PDF Version – Spanish


When the Department of Motor Vehicles (DMV) takes an action against your driver’s license (DL) you may be entitled to an administrative hearing. Administrative hearings conducted by DMV are separate from criminal hearings held in a court, and they differ in two main ways:

  • They are held before a Driver Safety (DS) Hearing Officer instead of a judge.
  • The standards used to admit and consider evidence are less strict than those of a criminal court.

A hearing is your opportunity to receive a fair and impartial review of the action being taken should you wish to contest it. Hearings must be requested within 10 days of receiving notice or 14 days from the date of the notice, if the notice was mailed. Failure to make a request within this window will result in a forfeiture of your hearing rights.

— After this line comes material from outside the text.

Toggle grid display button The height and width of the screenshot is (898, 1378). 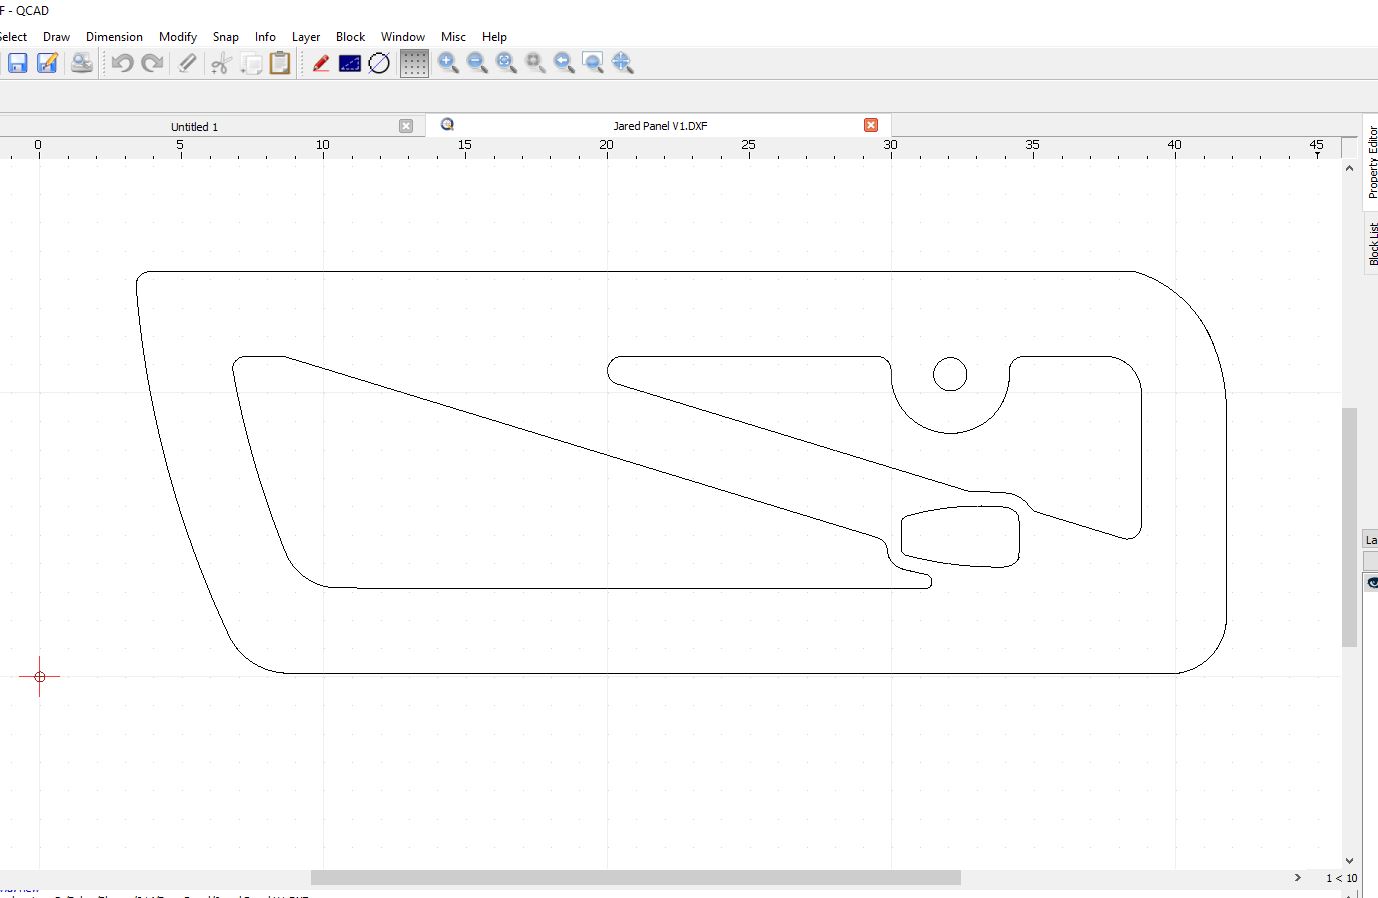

Not all administrative hearings are the same. This is a general guide to the administrative hearing process. It will provide information to help you prepare for the hearing but, may not provide all the information you may need to prepare for your individual hearing. If you have any questions regarding how a hearing is conducted, contact any of the DS offices listed in this publication.

Read all the documents you were personally provided or that were mailed to you by DMV. These documents explain the issues involved in your case, what deadlines you must meet, and your rights in the administrative hearing process. The hearing will be limited to the issues listed in the documents.

Why Do I Need a DMV Hearing?

The administrative hearing provides an opportunity to present relevant evidence or testimony on your behalf regarding an action taken or the intent to take action against your driving privilege by DMV. You may also have to appear in court for the same reason DMV is taking action against your driving privilege. Actions taken by the court are independent of any action taken by DMV.

What Are My Hearing Rights?

You have the right to:

  • Be represented by an attorney or other representative, at your own expense.
  • Review the evidence and cross examine the testimony of any witness for DMV.
  • Testify on your own behalf.
  • Cross-examine opposing witnesses.
  • Subpoena witnesses and/or documents.
  • Introduce evidence on your behalf.
  • A full and fair consideration of the facts by an impartial person.
  • A department review and/or judicial appeal of any adverse decision.

How Do I Review DMV’s Evidence (Discovery)?

Call to request or submit a written request to review and obtain a copy of DMV’s evidence regarding your case (known as discovery) at least 10 days prior to the date of your hearing. In some cases, DMV automatically provides you with the evidence (discovery). If you do not request a hearing, you give up your right to review the evidence DMV will consider when making a decision in your case.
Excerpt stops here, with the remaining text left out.